BACKGROUND: Cystic Fibrosis (CF) lung disease is characterised by dysregulated ion transport that promotes chronic bacterial infection and inflammation. The impact of the specialised pro-resolution mediator resolvin D1 (RvD1) on airway surface liquid (ASL) dynamics and innate defence had not yet been investigated in CF airways. METHODS: Ex vivo studies were performed on primary cultures of alveolar macrophages and bronchial epithelial cells from children with CF and in human bronchial epithelial cell lines; in vivo studies were performed in homozygous F508del-CFTR mice treated with vehicle control or RvD1 (1-100nM). RESULTS: RvD1 increased the CF ASL height in human bronchial epithelium and restored the nasal trans-epithelial potential difference in CF mice by decreasing the amiloride-sensitive Na+ absorption and stimulating CFTR-independent Cl- secretion. RvD1 decreased TNFα induced IL-8 secretion and enhanced the phagocytic and bacterial killing capacity of human CF alveolar macrophages.

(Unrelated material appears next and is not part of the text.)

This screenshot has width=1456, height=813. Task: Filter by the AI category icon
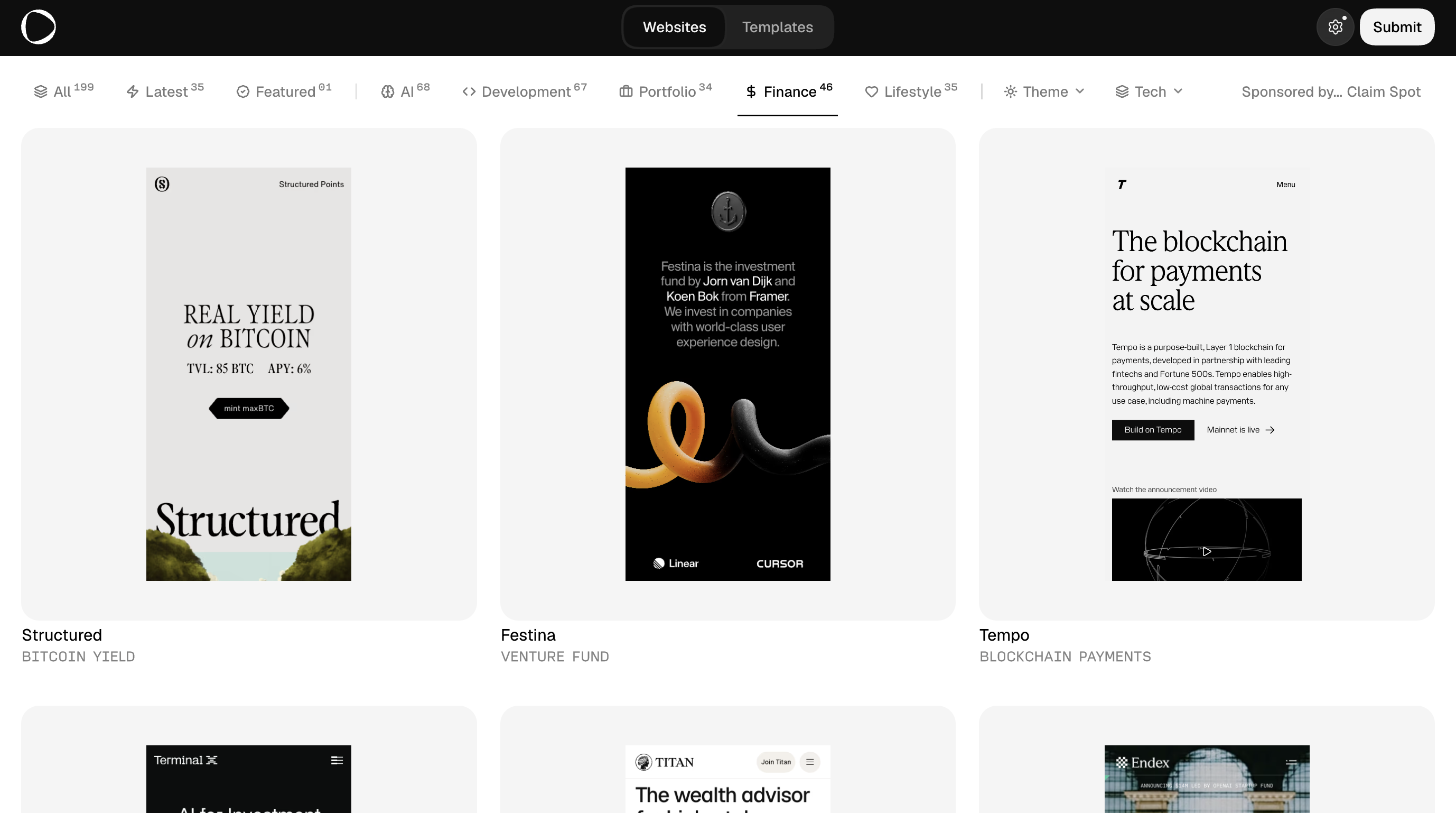tap(387, 91)
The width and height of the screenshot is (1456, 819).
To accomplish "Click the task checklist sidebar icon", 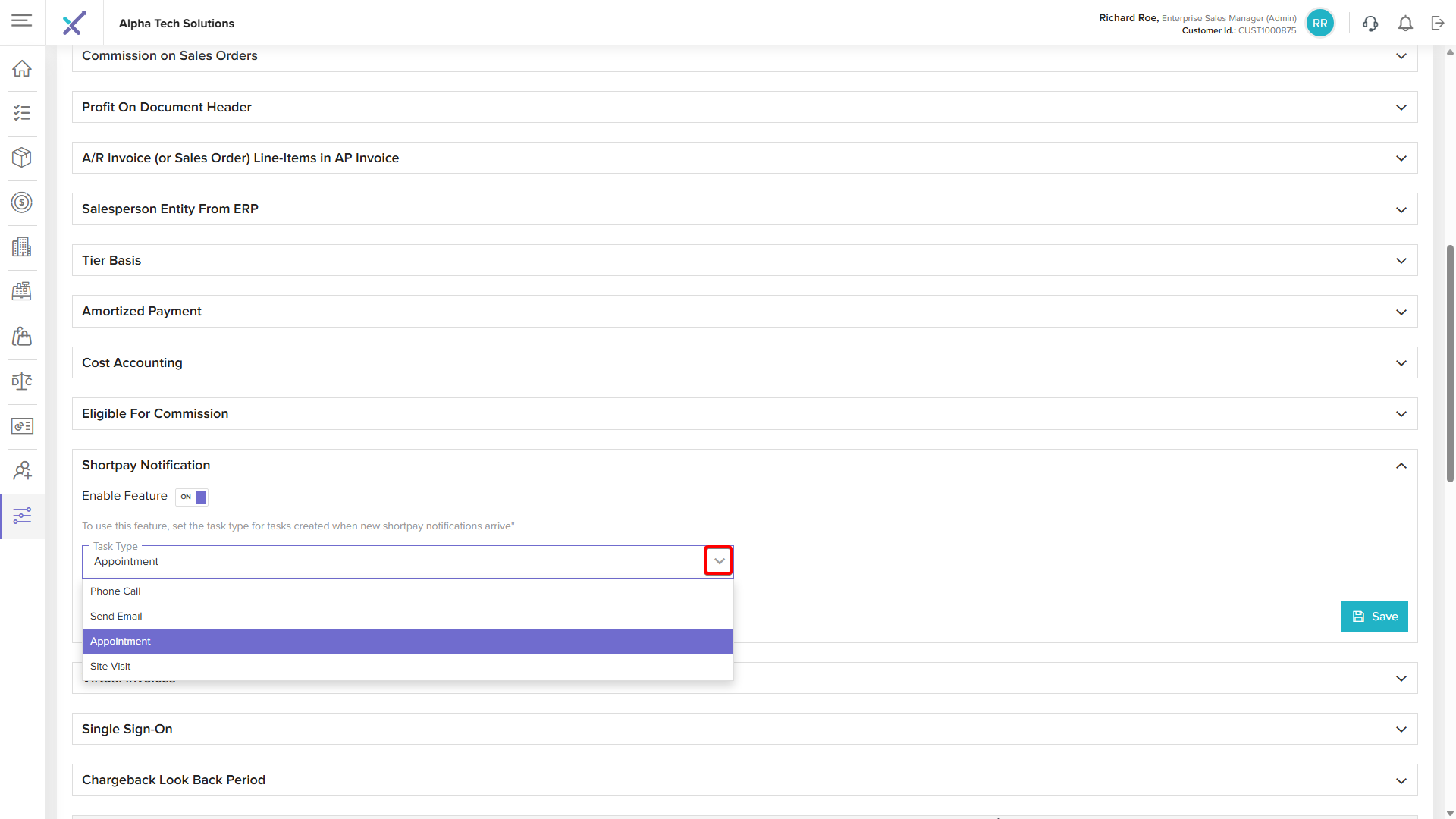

CONCLUSION: RvD1 resolves CF airway pathogenesis and has therapeutic potential in CF lung disease.

Reduced 15-lipoxygenase 2 and lipoxin A4/leukotriene B4 ratio in children with cystic fibrosis.

Airway disease in cystic fibrosis (CF) is characterised by impaired mucociliary clearance, persistent bacterial infection and neutrophilic inflammation. Lipoxin A4 (LXA4) initiates the active resolution of inflammation and promotes airway surface hydration in CF models. 15-Lipoxygenase (LO) plays a central role in the "class switch" of eicosanoid mediator biosynthesis from leukotrienes to lipoxins, initiating the active resolution of inflammation. We hypothesised that defective eicosanoid mediator class switching contributes to the failure to resolve inflammation in CF lung disease. Using bronchoalveolar lavage (BAL) samples from 46 children with CF and 19 paediatric controls we demonstrate that the ratio of LXA4 to leukotriene B4 (LTB4) is depressed in CF BAL (p<0.01), even in the absence of infection (p<0.001). Furthermore, 15-LO2 transcripts were significantly less abundant in CF BAL samples (p<0.05). In control BAL, there were positive relationships between 15-LO2 transcript abundance and LXA4/LTB4 ratio (p=0.01, r=0.66) and with percentage macrophage composition of the BAL fluid (p<0.001, r=0.82), which were absent in CF. Impoverished 15-LO2 expression and depression of the LXA4/LTB4 ratio are observed in paediatric CF BAL. These observations provide mechanistic insights into the failure to resolve inflammation in the CF lung.